The annual title tournament features teams from North, Central and South America, bringing together college debaters from the United States, Panama, Colombia, Jamaica and Mexico, among other countries. The tournament includes both an English-speaking division and a Spanish-speaking division, which take place simultaneously. In an international debate community dominated by English-speaking speakers and events, this Spanish facet of Pan Ams increases inclusivity across language barriers and fosters cross-cultural community.
The society sent two debate pairs to the tournament, consisting of Amanda Werner ’21 and Justin Cooper ’22, as well as Nate Obbard ’21 and Charlotte Massey ’19. Additionally, Middlebury Debate member Van Barth ’21 served on the tournament’s adjudication team.

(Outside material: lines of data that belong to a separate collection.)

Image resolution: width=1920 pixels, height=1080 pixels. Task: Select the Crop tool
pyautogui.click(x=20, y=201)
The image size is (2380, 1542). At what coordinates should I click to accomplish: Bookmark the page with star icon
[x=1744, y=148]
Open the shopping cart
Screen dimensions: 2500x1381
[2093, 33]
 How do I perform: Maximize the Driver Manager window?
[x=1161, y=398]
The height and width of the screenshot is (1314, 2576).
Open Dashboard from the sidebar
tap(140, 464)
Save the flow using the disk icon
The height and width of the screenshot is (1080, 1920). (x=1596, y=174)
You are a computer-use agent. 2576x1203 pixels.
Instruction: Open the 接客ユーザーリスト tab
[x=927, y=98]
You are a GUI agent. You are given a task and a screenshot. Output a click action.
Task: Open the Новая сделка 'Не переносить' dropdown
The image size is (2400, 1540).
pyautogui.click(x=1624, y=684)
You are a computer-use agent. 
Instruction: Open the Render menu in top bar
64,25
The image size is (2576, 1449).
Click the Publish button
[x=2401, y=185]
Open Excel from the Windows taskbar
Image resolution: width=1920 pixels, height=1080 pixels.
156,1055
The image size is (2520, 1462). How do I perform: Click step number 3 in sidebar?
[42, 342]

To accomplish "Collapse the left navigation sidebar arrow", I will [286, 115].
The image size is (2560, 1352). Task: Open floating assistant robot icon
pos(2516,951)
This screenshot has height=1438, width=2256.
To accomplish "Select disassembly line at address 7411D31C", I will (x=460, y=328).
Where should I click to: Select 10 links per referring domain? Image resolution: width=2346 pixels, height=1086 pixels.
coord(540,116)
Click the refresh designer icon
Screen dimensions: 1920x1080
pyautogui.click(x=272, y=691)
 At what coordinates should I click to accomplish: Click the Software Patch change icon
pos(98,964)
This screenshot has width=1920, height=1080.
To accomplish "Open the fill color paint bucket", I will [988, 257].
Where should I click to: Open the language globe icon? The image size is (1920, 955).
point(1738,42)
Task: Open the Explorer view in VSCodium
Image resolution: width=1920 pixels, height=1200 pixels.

“It was quite exhilarating to compete in Pan Ams,” said Cooper, the society’s Vice President in an email to The Campus.“To represent Middlebury College to all of North, South and Central America is a big role to fill, but I feel that we did a good job of filling it.” Cooper and Werner made it to semifinals
Both Middlebury teams made it through seven preliminary rounds and placed in the top eight teams in the semifinal rounds. Obbard and Massey continued onto the final round, which covered climate change ethics. They ultimately won the tournament’s English division. This marked the team’s first time winning a title tournament in known history since its conception in 1912.
Massey explained that competing with Obbard was a deciding factor in their success at Pan Ams. “We were very in sync and had our prep time and speaking roles dialed in.” She explained that they have different strengths and that their skill sets balance well.
In fact, Massey and Obbard had seen success together in several tournaments over the course of the season, competing abroad in Oxford, England and Cape Town, South Africa. One week prior to Pan Ams, the pair ranked 22nd at the United States Universities Debating Championship (USUDC) in Clemson, South Carolina.
“In total, we did 20 full rounds of competitive debate during an eight-day period between USUDC and Pan Ams,” Massey said.
For the society, which has a particularly young membership this season, it has been a record year. In December, Massey and Obbard placed 70th at the World Universities Debating Championship in Cape Town, a competition including 400 teams from over 90 countries. Werner and Quinn Boyle ’21 ranked 224th.
At the Berkeley IV in January, Massey, Barth and Boyle made it to the semifinals, with Massey ranking third speaker overall. In February, Barth and Obbard made it to the quarterfinals of the US Universities Eastern Championship at George Washington University. At the Empire Debates at Kings College in New York City, Massey and Cooper made it to the semifinals, Massey won second varsity speaker, and Cooper won second novice speaker.
Massey reflected on her four years on the team, noting that, after graduating a class of talented debaters her first year, the team underwent a redeveloping period. Now, the majority of the team is composed of sophomores and first-years.
All debaters said that the sense of community on the debate team is the reason they keep working towards their goals, not to mention the valuable critical thinking and presentation skills they are building.
“Since joining the debate team in my freshman year, I have formed close friendships with other members of the team,” Werner said. “I truly love debate’s close-knit community, and I value how much we support one another both inside and outside of debate rounds.”